Chandra Shekhar Ghosh is a quintessential Bengali — he loves traditional sweets like rasgollas and sandesh, listens to Rabindra sangeet and is as big fan of Manna Dey as he is of writer Samaresh Majumdar. He’s deeply inspired by Amartya Sen’s vision of financial inclusion and it is partly that philosophy that has driven him to set up the country’s largest microfinance institution (MFI) Bandhan, that has just won approval from the Reserve Bank of India (RBI) to become a bank.
With a non-performing assets ratio of just 0.13%, Bandhan’s R6,000-crore book, comprising entirely unsecured loans, must be the cleanest in the business, and Ghosh intends to keep it that way.
The way the Bandhan chairman and managing director sees it, the biggest benefit of becoming a bank is that it will help lower interest rates for borrowers, currently at 22.9%.
Given that Bandhan borrows at 13% today from a clutch of public, private and foreign banks, it needs to lend at spreads of 1,000 basis points to be able to cover costs — especially the salaries of the 13,000-strong field force. To what extent loans will become cheaper, Ghosh is not sure yet, but he’s confident he can tap the same 55-lakh customer base to which Bandhan lends to build up a deposit base.
“Our customers do have cash surpluses from time to time, especially after they have repaid a loan.

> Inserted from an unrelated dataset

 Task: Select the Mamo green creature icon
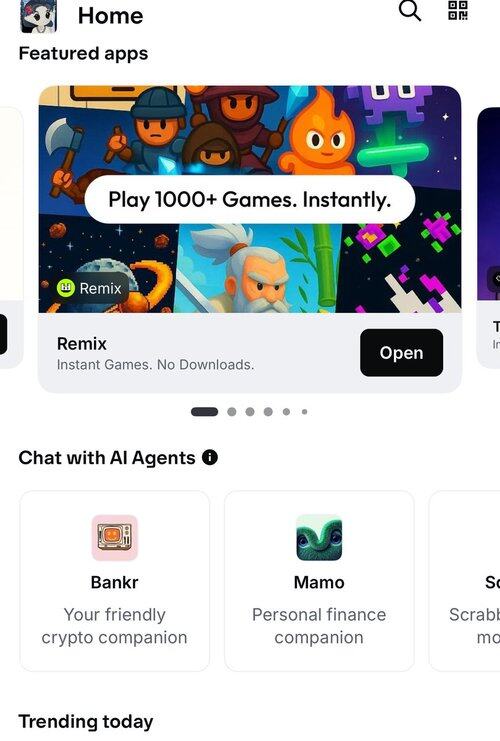[319, 538]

Now, they keep this money at home, but once we’re a bank, we can access it. Nearly 100% of our customers are women and they feel the need to save. Besides, there are two earning members in every family, so there is scope to raise deposits,” Ghosh explains.

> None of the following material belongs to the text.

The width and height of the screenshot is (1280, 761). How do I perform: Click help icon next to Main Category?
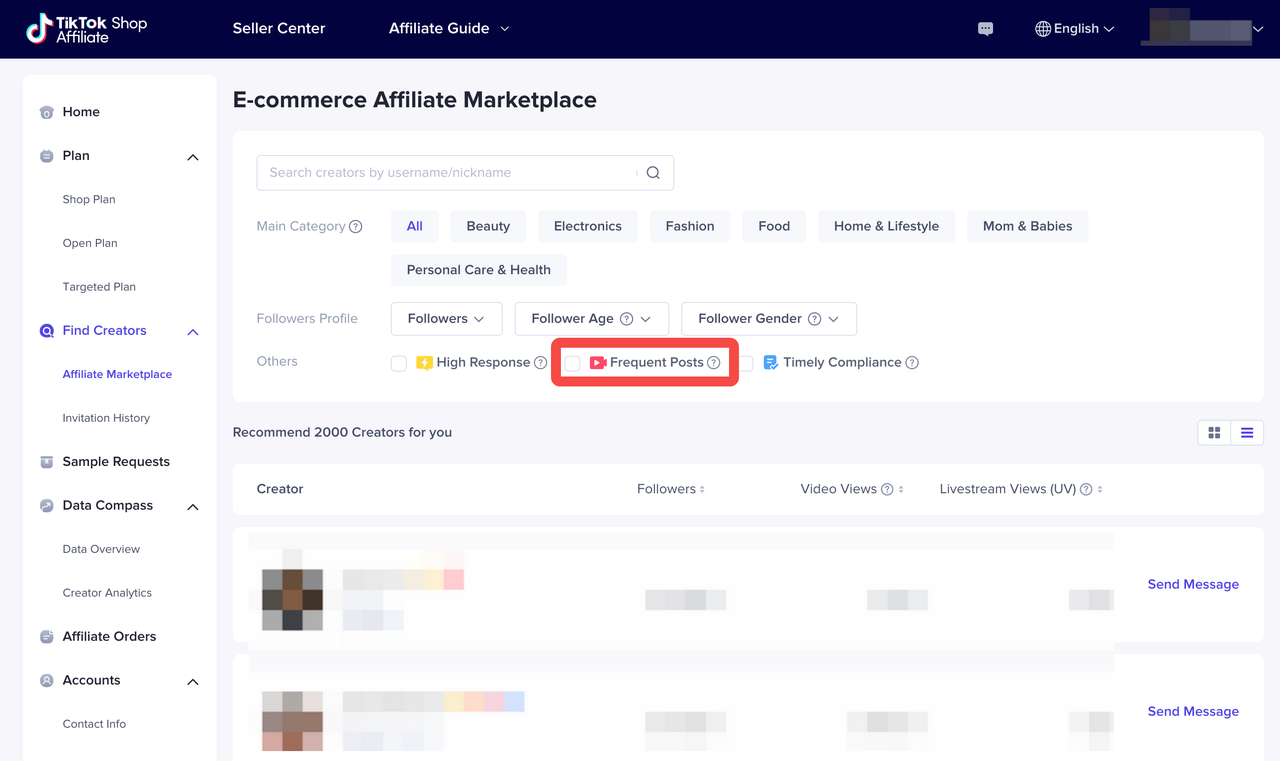355,227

He adds that the bank will also be looking to approach others in the community for deposits, aware that cost of collection will be relatively high and that the ticket sizes will be small. Once there’s a stable deposit base, the loan portfolio will be diversified — right now, it’s primarily business loans and some educational loans with an average ticket size of R10,000.
“We’re just catering to one segment of the community. When we become a bank, we intend to identify needs of other customers and lend accordingly,” Ghosh says.
Before that happens, however, the branch network needs to be in place across the 22 states where the bank will have a presence.
And the IT platform will need to be upgraded. Given that setting up the infrastructure is not going to be cheap, it’s unlikely Bandhan can drop loan rates too much in the near term, since it could take a while for the deposit base to get built.
First of all, though, Ghosh is looking to get his team together — a mix of insiders and fresh blood for specialised functions such as treasury management. “There is a team under me, but we will need to recruit people,” Ghosh says, sounding calm and collected and not in the least like a man who has bagged a much-coveted banking licence.